本発明は、ホトレジスト膜上に保護膜を設けるために用いる保護膜形成用材料、及びこの保護膜形成材料を用いたホトレジストパターンの形成方法に関するものである。
本発明における保護膜形成用材料には、通常のドライ露光プロセスで用いられる保護膜形成用材料と、液浸露光プロセスで用いられる保護膜形成用材料とが少なくとも含まれる。
ここで、上記通常のドライ露光プロセスで用いられる保護膜形成用材料は、主としてホトリソグラフィー技術によりパターン形成を行う際に、ホトレジスト膜から発生するアウトガスを抑制する目的で用いられる保護膜を形成するための材料である。一方、上記液浸露光プロセスで用いられる保護膜形成用材料は、リソグラフィー露光光がホトレジスト膜に到達する経路の少なくとも上記ホトレジスト膜上に、空気より屈折率が高くかつホトレジスト膜よりも屈折率が低い所定厚さの液体を介在させた状態でホトレジスト膜を露光することによってホトレジストパターンの解像度を向上させる構成の液浸露光プロセスに用いて好適な保護膜を形成するための材料である。

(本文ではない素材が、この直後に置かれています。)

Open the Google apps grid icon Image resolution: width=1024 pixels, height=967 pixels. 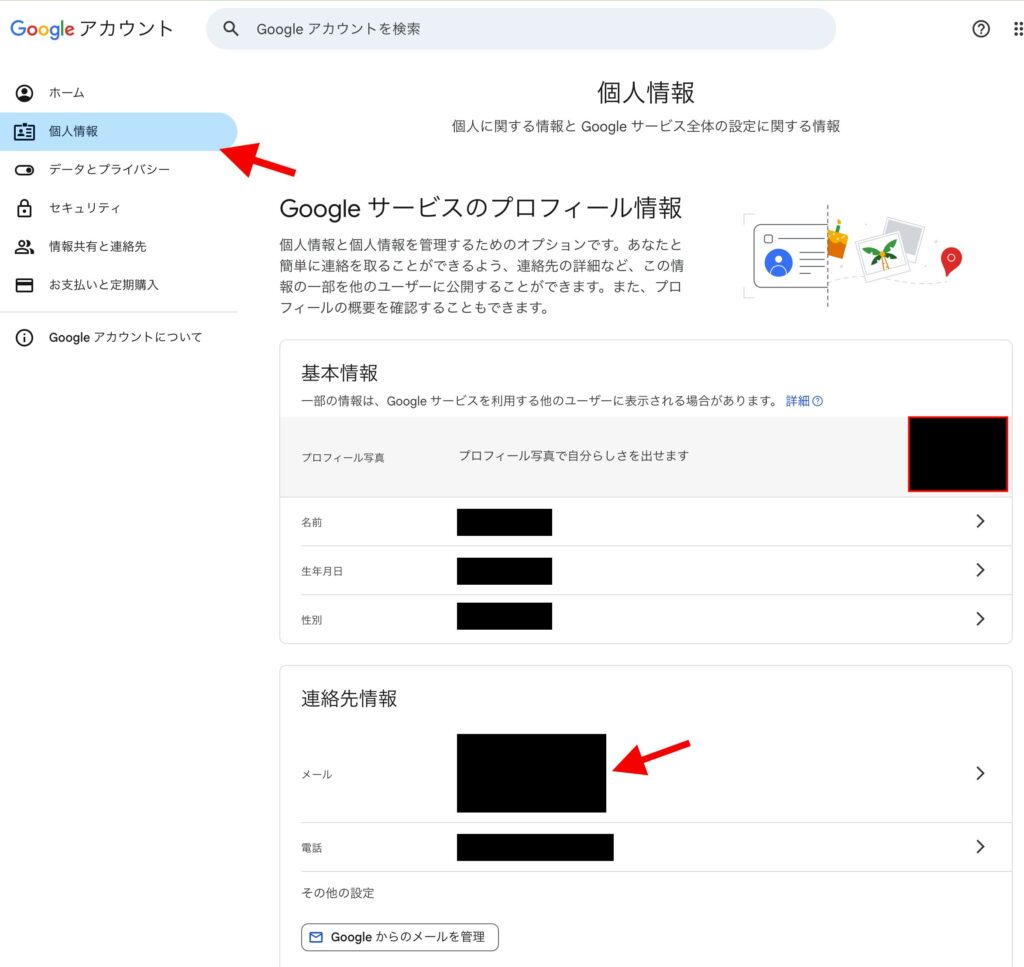[1017, 29]
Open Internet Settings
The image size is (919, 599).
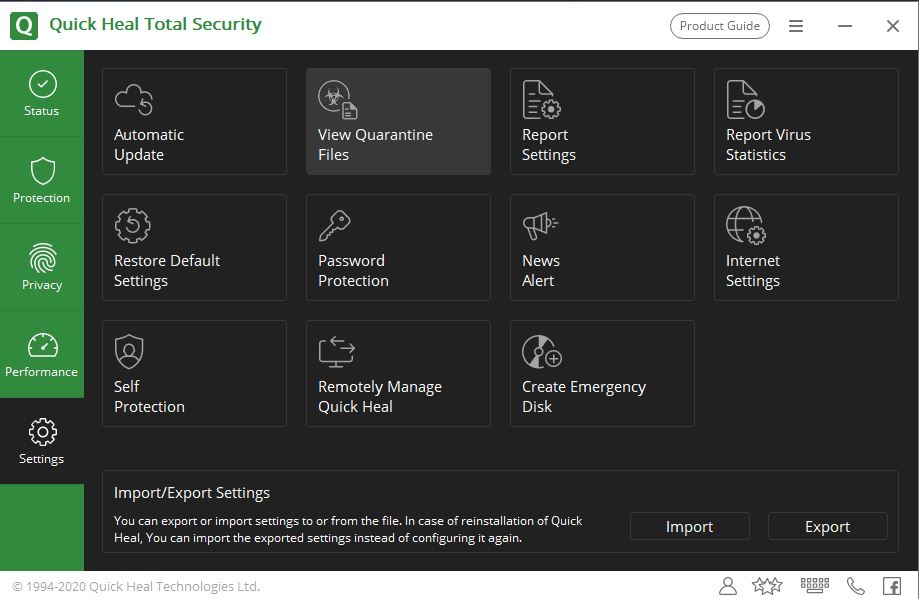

先ず、ドライ露光プロセスで用いられる保護膜形成用材料について背景技術を考察する。
ホトレジスト膜を露光してパターニングするときに、多重干渉による定在波効果という問題が生じることが従来から知られている。すなわち、露光光がホトレジスト膜を透過し、その透過光が下層表面で反射し、さらにその反射光の一部がホトレジスト膜上面で反射するという現象がホトレジスト膜内で繰り返される。
この光の多重干渉は、基板上に形成されたホトレジスト膜に入射した単波長の照射光が基板からの反射光と干渉し、ホトレジスト膜の厚さ方向で吸収される光エネルギー量が異なることに起因して発生するものであり、ホトレジスト膜厚のバラツキが現像後に得られるレジストパターン寸法幅に影響を与え、結果としてホトレジストパターンの寸法精度を低下させることとなる。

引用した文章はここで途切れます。